> ACTION ITEM
Nothing outside the range below should be printed. Output exactly the lines from the line with "Task: Select the large" to the line with "Image resolution: width=1024 pixels, height=737", both included.

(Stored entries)

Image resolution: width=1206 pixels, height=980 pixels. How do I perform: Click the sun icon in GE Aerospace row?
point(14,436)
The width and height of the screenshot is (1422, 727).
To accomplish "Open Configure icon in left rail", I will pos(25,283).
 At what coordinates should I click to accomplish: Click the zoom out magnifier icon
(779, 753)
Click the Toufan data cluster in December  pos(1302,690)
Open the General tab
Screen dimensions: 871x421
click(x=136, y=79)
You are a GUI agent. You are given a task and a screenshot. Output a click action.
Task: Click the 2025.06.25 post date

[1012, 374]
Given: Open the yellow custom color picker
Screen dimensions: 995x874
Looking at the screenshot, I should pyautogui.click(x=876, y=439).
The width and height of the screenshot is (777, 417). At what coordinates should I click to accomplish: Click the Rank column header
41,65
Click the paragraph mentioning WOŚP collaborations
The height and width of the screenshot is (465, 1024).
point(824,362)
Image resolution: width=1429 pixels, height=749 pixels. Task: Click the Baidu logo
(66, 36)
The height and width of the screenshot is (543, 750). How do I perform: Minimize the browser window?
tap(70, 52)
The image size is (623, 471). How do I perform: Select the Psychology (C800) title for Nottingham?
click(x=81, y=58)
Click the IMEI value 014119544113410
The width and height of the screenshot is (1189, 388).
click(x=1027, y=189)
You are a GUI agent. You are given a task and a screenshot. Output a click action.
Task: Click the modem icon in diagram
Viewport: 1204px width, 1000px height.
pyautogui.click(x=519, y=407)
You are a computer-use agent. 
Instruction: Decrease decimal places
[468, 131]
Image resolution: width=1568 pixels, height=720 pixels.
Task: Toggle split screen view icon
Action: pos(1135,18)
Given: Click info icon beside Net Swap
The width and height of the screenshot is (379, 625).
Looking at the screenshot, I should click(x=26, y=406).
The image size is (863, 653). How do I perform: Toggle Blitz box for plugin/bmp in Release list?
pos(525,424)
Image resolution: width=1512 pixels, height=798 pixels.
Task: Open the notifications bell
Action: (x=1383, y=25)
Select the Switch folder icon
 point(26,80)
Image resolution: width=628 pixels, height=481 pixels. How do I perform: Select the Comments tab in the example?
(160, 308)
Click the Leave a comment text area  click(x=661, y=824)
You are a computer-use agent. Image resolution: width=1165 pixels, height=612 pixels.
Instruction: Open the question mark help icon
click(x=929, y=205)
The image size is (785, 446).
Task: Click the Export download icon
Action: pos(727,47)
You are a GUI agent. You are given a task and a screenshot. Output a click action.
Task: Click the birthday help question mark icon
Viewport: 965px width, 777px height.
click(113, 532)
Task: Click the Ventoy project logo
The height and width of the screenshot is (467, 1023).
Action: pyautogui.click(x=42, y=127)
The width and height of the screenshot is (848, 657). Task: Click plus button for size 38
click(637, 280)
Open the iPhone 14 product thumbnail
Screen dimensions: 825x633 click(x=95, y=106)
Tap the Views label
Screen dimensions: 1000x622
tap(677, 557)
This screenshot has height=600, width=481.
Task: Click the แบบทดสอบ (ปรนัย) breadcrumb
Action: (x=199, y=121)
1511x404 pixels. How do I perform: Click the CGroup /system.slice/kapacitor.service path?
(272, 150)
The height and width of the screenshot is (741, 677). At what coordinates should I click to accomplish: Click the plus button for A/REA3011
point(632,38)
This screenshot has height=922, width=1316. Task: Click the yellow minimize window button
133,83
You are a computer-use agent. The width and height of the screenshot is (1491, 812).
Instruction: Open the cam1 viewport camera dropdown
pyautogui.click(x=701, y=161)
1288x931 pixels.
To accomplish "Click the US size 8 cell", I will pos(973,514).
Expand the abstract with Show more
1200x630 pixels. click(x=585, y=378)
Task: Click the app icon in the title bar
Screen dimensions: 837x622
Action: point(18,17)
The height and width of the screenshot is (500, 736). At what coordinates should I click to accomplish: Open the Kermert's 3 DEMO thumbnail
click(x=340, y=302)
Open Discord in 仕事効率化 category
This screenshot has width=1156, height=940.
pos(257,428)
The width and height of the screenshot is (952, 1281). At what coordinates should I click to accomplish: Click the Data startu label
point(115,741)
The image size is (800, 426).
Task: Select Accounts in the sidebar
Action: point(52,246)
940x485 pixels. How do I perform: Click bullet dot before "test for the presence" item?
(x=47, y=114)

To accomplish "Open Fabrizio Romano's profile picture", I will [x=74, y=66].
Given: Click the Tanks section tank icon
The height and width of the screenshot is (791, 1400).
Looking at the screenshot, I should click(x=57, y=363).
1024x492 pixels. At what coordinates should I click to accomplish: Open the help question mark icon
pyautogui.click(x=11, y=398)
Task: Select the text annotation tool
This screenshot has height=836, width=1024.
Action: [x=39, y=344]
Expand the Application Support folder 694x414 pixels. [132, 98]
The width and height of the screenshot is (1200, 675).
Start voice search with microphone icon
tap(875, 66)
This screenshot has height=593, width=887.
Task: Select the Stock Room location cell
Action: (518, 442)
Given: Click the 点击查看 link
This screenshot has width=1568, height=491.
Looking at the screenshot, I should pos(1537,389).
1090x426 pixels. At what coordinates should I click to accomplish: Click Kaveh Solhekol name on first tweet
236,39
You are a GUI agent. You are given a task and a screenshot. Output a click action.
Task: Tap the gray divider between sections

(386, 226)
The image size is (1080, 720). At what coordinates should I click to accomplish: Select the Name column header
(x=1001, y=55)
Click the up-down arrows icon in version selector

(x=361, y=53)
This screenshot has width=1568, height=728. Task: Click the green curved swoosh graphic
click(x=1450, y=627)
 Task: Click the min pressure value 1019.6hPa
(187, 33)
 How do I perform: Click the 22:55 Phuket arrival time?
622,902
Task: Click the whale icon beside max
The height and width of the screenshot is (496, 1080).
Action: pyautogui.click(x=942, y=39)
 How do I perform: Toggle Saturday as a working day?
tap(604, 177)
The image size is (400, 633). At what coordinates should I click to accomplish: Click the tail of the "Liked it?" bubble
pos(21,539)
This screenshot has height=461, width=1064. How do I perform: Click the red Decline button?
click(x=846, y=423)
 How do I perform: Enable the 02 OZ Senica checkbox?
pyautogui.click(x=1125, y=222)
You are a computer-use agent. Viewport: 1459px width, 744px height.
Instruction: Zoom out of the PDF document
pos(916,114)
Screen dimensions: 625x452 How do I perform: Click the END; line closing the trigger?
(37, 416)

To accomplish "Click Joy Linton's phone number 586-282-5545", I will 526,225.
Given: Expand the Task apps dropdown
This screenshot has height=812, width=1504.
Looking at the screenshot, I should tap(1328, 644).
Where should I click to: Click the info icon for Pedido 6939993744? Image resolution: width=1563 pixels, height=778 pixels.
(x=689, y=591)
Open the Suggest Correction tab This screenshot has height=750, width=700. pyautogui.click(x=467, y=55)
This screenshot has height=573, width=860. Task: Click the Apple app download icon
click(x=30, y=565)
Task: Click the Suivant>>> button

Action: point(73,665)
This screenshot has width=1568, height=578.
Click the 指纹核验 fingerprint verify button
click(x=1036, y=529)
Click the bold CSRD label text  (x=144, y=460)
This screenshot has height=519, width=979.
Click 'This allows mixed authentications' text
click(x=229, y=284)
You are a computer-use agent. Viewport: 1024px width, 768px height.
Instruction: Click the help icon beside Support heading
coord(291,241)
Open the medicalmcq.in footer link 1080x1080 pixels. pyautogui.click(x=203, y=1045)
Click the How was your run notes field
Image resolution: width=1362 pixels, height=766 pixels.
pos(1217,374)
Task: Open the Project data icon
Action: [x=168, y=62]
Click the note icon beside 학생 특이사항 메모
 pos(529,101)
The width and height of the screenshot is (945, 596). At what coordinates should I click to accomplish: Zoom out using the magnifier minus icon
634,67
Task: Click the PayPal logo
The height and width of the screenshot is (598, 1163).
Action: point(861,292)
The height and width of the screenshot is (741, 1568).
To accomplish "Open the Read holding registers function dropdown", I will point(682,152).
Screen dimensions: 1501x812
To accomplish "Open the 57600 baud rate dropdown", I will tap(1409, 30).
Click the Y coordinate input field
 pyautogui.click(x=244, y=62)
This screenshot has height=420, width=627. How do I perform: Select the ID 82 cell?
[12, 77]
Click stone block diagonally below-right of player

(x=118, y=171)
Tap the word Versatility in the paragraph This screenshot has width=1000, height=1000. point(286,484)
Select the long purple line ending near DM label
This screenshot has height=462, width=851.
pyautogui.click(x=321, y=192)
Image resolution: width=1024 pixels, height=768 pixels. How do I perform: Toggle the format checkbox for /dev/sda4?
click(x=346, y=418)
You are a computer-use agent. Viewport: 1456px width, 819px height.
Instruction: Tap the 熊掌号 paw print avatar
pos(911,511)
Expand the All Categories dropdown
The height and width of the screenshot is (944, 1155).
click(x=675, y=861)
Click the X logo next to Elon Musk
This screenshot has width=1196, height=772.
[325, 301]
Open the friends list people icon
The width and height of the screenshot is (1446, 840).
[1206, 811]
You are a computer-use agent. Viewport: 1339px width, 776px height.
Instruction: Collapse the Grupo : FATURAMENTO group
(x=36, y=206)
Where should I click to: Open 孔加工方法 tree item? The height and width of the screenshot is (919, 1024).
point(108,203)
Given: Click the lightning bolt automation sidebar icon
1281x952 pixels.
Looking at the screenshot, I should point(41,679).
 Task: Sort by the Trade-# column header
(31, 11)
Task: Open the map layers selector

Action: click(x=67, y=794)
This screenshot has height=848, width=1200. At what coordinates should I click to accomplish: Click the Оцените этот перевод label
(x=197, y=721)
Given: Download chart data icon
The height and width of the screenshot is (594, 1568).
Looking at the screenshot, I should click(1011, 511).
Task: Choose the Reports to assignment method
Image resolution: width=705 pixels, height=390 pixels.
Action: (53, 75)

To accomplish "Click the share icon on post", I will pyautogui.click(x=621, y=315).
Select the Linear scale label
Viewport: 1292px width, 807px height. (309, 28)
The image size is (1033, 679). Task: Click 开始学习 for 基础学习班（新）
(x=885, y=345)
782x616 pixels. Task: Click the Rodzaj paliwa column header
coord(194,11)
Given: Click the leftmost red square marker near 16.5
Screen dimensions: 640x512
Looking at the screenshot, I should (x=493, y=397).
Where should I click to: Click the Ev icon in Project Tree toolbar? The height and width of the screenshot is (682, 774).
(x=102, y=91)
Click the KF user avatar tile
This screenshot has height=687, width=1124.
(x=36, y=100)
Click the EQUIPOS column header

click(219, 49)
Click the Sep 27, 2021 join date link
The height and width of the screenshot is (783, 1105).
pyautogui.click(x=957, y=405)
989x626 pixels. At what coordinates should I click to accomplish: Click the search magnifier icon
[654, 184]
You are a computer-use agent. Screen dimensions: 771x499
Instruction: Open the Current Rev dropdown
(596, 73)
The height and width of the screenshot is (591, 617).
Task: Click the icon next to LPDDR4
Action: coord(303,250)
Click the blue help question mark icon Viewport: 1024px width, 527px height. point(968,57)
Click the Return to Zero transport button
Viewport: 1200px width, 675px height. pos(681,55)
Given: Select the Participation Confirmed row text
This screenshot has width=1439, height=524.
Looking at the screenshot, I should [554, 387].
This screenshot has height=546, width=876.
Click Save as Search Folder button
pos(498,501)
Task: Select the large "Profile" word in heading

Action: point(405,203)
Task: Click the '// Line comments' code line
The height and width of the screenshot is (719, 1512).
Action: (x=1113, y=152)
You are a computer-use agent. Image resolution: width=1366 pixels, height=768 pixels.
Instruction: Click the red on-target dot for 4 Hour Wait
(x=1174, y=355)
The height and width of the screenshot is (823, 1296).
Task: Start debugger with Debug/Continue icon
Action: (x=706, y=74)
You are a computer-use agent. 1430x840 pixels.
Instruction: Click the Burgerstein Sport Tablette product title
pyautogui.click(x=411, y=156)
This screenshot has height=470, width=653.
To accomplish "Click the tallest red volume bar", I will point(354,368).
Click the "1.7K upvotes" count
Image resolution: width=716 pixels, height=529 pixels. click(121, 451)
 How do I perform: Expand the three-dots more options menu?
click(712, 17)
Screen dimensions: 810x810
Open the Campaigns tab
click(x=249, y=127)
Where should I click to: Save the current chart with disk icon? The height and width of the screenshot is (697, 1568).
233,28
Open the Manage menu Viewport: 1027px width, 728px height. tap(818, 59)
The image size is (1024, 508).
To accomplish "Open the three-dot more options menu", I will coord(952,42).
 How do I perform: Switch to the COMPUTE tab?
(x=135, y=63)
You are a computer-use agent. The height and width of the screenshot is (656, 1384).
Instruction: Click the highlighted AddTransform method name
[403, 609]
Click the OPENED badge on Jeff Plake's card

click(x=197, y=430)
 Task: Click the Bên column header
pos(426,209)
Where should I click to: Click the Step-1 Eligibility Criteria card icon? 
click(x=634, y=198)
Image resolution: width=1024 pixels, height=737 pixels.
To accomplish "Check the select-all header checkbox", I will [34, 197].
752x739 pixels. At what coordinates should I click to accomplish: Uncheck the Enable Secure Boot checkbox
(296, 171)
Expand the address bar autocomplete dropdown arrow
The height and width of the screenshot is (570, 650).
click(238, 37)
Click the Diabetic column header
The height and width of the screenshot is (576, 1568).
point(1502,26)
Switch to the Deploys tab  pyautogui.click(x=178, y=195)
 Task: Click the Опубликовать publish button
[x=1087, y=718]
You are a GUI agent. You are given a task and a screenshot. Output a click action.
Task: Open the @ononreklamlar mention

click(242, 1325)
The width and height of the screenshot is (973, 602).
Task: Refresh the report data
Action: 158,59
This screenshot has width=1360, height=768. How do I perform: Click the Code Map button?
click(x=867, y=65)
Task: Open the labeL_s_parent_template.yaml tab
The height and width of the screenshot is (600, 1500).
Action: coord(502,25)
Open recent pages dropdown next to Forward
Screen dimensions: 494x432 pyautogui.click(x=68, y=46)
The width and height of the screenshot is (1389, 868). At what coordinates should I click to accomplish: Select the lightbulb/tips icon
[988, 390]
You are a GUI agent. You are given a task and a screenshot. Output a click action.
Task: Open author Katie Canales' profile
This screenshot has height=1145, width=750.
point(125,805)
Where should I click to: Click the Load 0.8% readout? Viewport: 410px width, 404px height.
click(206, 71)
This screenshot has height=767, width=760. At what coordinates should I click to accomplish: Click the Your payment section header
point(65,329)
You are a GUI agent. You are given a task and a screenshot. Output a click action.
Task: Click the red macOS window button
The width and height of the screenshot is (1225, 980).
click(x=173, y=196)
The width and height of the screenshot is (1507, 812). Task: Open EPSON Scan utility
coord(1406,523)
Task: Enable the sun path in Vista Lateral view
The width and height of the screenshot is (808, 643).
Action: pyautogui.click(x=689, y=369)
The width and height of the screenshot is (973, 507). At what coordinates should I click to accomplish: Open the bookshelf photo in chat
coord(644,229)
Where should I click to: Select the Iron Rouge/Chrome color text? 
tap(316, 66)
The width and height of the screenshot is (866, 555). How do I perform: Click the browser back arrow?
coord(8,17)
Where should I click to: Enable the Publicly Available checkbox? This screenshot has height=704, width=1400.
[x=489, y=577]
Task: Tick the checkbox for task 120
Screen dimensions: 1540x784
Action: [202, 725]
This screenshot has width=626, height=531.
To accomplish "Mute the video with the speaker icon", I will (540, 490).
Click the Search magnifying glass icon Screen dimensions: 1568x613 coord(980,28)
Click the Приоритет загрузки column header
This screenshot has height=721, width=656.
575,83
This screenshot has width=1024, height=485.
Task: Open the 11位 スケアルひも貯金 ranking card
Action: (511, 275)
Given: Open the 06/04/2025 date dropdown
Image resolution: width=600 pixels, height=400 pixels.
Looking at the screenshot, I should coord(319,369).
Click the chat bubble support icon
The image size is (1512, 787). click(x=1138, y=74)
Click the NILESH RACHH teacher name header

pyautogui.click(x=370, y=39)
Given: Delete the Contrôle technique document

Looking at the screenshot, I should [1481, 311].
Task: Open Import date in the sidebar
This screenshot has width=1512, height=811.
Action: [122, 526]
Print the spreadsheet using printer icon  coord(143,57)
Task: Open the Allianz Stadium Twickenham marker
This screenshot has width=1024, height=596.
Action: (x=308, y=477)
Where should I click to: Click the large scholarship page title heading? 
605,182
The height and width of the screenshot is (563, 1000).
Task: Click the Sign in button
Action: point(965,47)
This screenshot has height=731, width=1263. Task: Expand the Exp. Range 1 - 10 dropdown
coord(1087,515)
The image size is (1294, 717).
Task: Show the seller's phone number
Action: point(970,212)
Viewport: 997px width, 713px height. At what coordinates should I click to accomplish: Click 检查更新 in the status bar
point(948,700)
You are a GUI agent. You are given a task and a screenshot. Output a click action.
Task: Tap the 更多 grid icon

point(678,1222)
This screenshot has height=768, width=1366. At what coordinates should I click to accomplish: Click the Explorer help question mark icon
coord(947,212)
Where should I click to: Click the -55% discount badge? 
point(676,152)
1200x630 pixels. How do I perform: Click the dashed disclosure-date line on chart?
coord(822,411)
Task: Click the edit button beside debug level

> RESPONSE TO THIS EXERCISE
Task: Select the large "Profile" word in heading

Action: point(405,203)
Task: Click the '// Line comments' code line
The height and width of the screenshot is (719, 1512).
Action: (x=1113, y=152)
You are a computer-use agent. Image resolution: width=1366 pixels, height=768 pixels.
Instruction: Click the red on-target dot for 4 Hour Wait
(x=1174, y=355)
The height and width of the screenshot is (823, 1296).
Task: Start debugger with Debug/Continue icon
Action: (x=706, y=74)
You are a computer-use agent. 1430x840 pixels.
Instruction: Click the Burgerstein Sport Tablette product title
pyautogui.click(x=411, y=156)
This screenshot has height=470, width=653.
To accomplish "Click the tallest red volume bar", I will point(354,368).
Click the "1.7K upvotes" count
Image resolution: width=716 pixels, height=529 pixels. click(121, 451)
 How do I perform: Expand the three-dots more options menu?
click(712, 17)
Screen dimensions: 810x810
Open the Campaigns tab
click(x=249, y=127)
Where should I click to: Save the current chart with disk icon? The height and width of the screenshot is (697, 1568).
233,28
Open the Manage menu Viewport: 1027px width, 728px height. tap(818, 59)
The image size is (1024, 508).
To accomplish "Open the three-dot more options menu", I will coord(952,42).
 How do I perform: Switch to the COMPUTE tab?
(x=135, y=63)
You are a computer-use agent. The height and width of the screenshot is (656, 1384).
Instruction: Click the highlighted AddTransform method name
[403, 609]
Click the OPENED badge on Jeff Plake's card

click(x=197, y=430)
 Task: Click the Bên column header
pos(426,209)
Where should I click to: Click the Step-1 Eligibility Criteria card icon? 
click(x=634, y=198)
Image resolution: width=1024 pixels, height=737 pixels.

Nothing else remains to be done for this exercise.